BEGIN GIVEN DATA

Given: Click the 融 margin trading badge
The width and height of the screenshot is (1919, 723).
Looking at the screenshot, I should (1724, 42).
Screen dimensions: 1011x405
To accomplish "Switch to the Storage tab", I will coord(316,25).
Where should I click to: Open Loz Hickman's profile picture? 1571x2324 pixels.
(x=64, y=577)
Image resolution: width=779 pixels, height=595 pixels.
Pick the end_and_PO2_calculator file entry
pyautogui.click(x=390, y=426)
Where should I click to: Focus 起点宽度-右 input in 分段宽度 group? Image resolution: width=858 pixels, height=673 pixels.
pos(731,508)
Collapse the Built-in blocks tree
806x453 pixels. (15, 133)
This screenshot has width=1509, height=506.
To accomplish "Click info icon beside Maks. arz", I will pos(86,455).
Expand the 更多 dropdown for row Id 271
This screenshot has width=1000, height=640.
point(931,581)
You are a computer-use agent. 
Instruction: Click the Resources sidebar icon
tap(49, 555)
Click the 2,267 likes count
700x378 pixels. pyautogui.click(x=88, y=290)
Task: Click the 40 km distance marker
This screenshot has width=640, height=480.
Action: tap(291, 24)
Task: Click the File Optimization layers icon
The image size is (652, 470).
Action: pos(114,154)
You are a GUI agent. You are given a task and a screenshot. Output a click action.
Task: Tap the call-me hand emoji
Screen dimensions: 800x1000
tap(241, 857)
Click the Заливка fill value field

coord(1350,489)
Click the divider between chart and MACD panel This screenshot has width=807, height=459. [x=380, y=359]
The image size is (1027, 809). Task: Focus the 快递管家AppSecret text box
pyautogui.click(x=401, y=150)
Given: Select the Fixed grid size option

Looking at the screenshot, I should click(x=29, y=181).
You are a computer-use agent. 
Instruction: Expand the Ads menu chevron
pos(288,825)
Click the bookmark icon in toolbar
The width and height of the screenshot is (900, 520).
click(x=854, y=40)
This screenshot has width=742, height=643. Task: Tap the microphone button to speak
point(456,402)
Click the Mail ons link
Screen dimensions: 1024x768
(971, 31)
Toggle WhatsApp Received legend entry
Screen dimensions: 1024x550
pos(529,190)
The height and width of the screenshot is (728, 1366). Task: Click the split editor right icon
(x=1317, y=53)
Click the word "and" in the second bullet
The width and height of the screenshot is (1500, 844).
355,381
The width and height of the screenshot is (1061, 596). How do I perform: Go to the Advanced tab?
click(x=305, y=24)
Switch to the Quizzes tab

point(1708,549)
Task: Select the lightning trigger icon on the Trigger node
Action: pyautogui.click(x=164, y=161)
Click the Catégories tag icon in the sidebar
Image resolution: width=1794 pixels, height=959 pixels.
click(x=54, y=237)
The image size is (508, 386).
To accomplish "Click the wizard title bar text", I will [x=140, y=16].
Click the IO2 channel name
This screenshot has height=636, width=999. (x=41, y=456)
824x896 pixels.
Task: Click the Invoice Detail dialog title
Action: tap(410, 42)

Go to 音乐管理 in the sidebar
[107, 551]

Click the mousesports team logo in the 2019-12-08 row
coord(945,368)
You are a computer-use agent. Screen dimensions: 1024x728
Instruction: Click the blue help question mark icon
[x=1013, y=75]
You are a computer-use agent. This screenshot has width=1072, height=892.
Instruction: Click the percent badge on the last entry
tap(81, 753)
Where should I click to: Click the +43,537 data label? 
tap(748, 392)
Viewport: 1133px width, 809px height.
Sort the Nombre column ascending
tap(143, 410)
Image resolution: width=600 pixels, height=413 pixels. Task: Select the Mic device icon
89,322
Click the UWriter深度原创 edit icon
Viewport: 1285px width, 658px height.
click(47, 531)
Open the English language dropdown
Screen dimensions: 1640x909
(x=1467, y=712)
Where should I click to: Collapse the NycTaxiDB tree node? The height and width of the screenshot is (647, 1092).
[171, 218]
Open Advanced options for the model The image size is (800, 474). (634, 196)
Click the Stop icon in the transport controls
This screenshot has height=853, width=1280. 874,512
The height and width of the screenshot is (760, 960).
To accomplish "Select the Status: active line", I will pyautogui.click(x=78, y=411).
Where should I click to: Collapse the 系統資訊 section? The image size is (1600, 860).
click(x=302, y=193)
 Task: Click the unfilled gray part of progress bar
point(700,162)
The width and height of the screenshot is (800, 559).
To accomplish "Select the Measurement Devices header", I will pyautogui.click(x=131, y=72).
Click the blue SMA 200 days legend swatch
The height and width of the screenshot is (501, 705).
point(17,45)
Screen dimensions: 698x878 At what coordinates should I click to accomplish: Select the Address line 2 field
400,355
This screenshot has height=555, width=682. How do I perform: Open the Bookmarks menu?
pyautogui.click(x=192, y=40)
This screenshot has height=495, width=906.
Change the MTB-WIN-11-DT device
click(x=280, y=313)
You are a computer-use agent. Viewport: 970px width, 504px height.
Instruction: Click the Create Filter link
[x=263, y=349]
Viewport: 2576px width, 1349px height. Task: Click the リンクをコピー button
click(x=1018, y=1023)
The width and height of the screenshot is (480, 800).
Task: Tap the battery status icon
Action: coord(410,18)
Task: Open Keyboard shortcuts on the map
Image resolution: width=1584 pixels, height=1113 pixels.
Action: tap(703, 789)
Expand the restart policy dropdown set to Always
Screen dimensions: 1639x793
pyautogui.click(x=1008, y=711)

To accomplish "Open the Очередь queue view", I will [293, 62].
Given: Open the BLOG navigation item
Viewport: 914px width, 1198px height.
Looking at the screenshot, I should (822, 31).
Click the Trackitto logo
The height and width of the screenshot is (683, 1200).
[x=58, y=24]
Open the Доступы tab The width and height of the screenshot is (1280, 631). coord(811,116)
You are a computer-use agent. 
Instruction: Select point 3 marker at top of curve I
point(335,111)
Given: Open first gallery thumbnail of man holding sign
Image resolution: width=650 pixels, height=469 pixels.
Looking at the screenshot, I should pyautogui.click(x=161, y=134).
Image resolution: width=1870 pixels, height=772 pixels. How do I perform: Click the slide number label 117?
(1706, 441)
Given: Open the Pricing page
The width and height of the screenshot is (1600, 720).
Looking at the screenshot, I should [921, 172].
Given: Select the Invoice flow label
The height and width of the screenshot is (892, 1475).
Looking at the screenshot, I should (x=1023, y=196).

END GIVEN DATA

▶ [PROMPT]
Please reproduce the records exactly, without leaving any out.

▶ [ANSWER FOR THE TASK]
Given: Click the 融 margin trading badge
The width and height of the screenshot is (1919, 723).
Looking at the screenshot, I should (1724, 42).
Screen dimensions: 1011x405
To accomplish "Switch to the Storage tab", I will coord(316,25).
Where should I click to: Open Loz Hickman's profile picture? 1571x2324 pixels.
(x=64, y=577)
Image resolution: width=779 pixels, height=595 pixels.
Pick the end_and_PO2_calculator file entry
pyautogui.click(x=390, y=426)
Where should I click to: Focus 起点宽度-右 input in 分段宽度 group? Image resolution: width=858 pixels, height=673 pixels.
pos(731,508)
Collapse the Built-in blocks tree
806x453 pixels. (15, 133)
This screenshot has width=1509, height=506.
To accomplish "Click info icon beside Maks. arz", I will pos(86,455).
Expand the 更多 dropdown for row Id 271
This screenshot has width=1000, height=640.
point(931,581)
You are a computer-use agent. 
Instruction: Click the Resources sidebar icon
tap(49, 555)
Click the 2,267 likes count
700x378 pixels. pyautogui.click(x=88, y=290)
Task: Click the 40 km distance marker
This screenshot has width=640, height=480.
Action: tap(291, 24)
Task: Click the File Optimization layers icon
The image size is (652, 470).
Action: pos(114,154)
You are a GUI agent. You are given a task and a screenshot. Output a click action.
Task: Tap the call-me hand emoji
Screen dimensions: 800x1000
tap(241, 857)
Click the Заливка fill value field

coord(1350,489)
Click the divider between chart and MACD panel This screenshot has width=807, height=459. [x=380, y=359]
The image size is (1027, 809). Task: Focus the 快递管家AppSecret text box
pyautogui.click(x=401, y=150)
Given: Select the Fixed grid size option

Looking at the screenshot, I should click(x=29, y=181).
You are a computer-use agent. 
Instruction: Expand the Ads menu chevron
pos(288,825)
Click the bookmark icon in toolbar
The width and height of the screenshot is (900, 520).
click(x=854, y=40)
This screenshot has width=742, height=643. Task: Tap the microphone button to speak
point(456,402)
Click the Mail ons link
Screen dimensions: 1024x768
(971, 31)
Toggle WhatsApp Received legend entry
Screen dimensions: 1024x550
pos(529,190)
The height and width of the screenshot is (728, 1366). Task: Click the split editor right icon
(x=1317, y=53)
Click the word "and" in the second bullet
The width and height of the screenshot is (1500, 844).
355,381
The width and height of the screenshot is (1061, 596). How do I perform: Go to the Advanced tab?
click(x=305, y=24)
Switch to the Quizzes tab

point(1708,549)
Task: Select the lightning trigger icon on the Trigger node
Action: pyautogui.click(x=164, y=161)
Click the Catégories tag icon in the sidebar
Image resolution: width=1794 pixels, height=959 pixels.
click(x=54, y=237)
The image size is (508, 386).
To accomplish "Click the wizard title bar text", I will [x=140, y=16].
Click the IO2 channel name
This screenshot has height=636, width=999. (x=41, y=456)
824x896 pixels.
Task: Click the Invoice Detail dialog title
Action: tap(410, 42)

Go to 音乐管理 in the sidebar
[107, 551]

Click the mousesports team logo in the 2019-12-08 row
coord(945,368)
You are a computer-use agent. Screen dimensions: 1024x728
Instruction: Click the blue help question mark icon
[x=1013, y=75]
You are a computer-use agent. This screenshot has width=1072, height=892.
Instruction: Click the percent badge on the last entry
tap(81, 753)
Where should I click to: Click the +43,537 data label? 
tap(748, 392)
Viewport: 1133px width, 809px height.
Sort the Nombre column ascending
tap(143, 410)
Image resolution: width=600 pixels, height=413 pixels. Task: Select the Mic device icon
89,322
Click the UWriter深度原创 edit icon
Viewport: 1285px width, 658px height.
click(47, 531)
Open the English language dropdown
Screen dimensions: 1640x909
(x=1467, y=712)
Where should I click to: Collapse the NycTaxiDB tree node? The height and width of the screenshot is (647, 1092).
[171, 218]
Open Advanced options for the model The image size is (800, 474). (634, 196)
Click the Stop icon in the transport controls
This screenshot has height=853, width=1280. 874,512
The height and width of the screenshot is (760, 960).
To accomplish "Select the Status: active line", I will pyautogui.click(x=78, y=411).
Where should I click to: Collapse the 系統資訊 section? The image size is (1600, 860).
click(x=302, y=193)
 Task: Click the unfilled gray part of progress bar
point(700,162)
The width and height of the screenshot is (800, 559).
To accomplish "Select the Measurement Devices header", I will pyautogui.click(x=131, y=72).
Click the blue SMA 200 days legend swatch
The height and width of the screenshot is (501, 705).
point(17,45)
Screen dimensions: 698x878 At what coordinates should I click to accomplish: Select the Address line 2 field
400,355
This screenshot has height=555, width=682. How do I perform: Open the Bookmarks menu?
pyautogui.click(x=192, y=40)
This screenshot has height=495, width=906.
Change the MTB-WIN-11-DT device
click(x=280, y=313)
You are a computer-use agent. Viewport: 970px width, 504px height.
Instruction: Click the Create Filter link
[x=263, y=349]
Viewport: 2576px width, 1349px height. Task: Click the リンクをコピー button
click(x=1018, y=1023)
The width and height of the screenshot is (480, 800).
Task: Tap the battery status icon
Action: coord(410,18)
Task: Open Keyboard shortcuts on the map
Image resolution: width=1584 pixels, height=1113 pixels.
Action: tap(703, 789)
Expand the restart policy dropdown set to Always
Screen dimensions: 1639x793
pyautogui.click(x=1008, y=711)

To accomplish "Open the Очередь queue view", I will [293, 62].
Given: Open the BLOG navigation item
Viewport: 914px width, 1198px height.
Looking at the screenshot, I should (822, 31).
Click the Trackitto logo
The height and width of the screenshot is (683, 1200).
[x=58, y=24]
Open the Доступы tab The width and height of the screenshot is (1280, 631). coord(811,116)
You are a computer-use agent. 
Instruction: Select point 3 marker at top of curve I
point(335,111)
Given: Open first gallery thumbnail of man holding sign
Image resolution: width=650 pixels, height=469 pixels.
Looking at the screenshot, I should pyautogui.click(x=161, y=134).
Image resolution: width=1870 pixels, height=772 pixels. How do I perform: Click the slide number label 117?
(1706, 441)
Given: Open the Pricing page
The width and height of the screenshot is (1600, 720).
Looking at the screenshot, I should [921, 172].
Given: Select the Invoice flow label
The height and width of the screenshot is (892, 1475).
Looking at the screenshot, I should (x=1023, y=196).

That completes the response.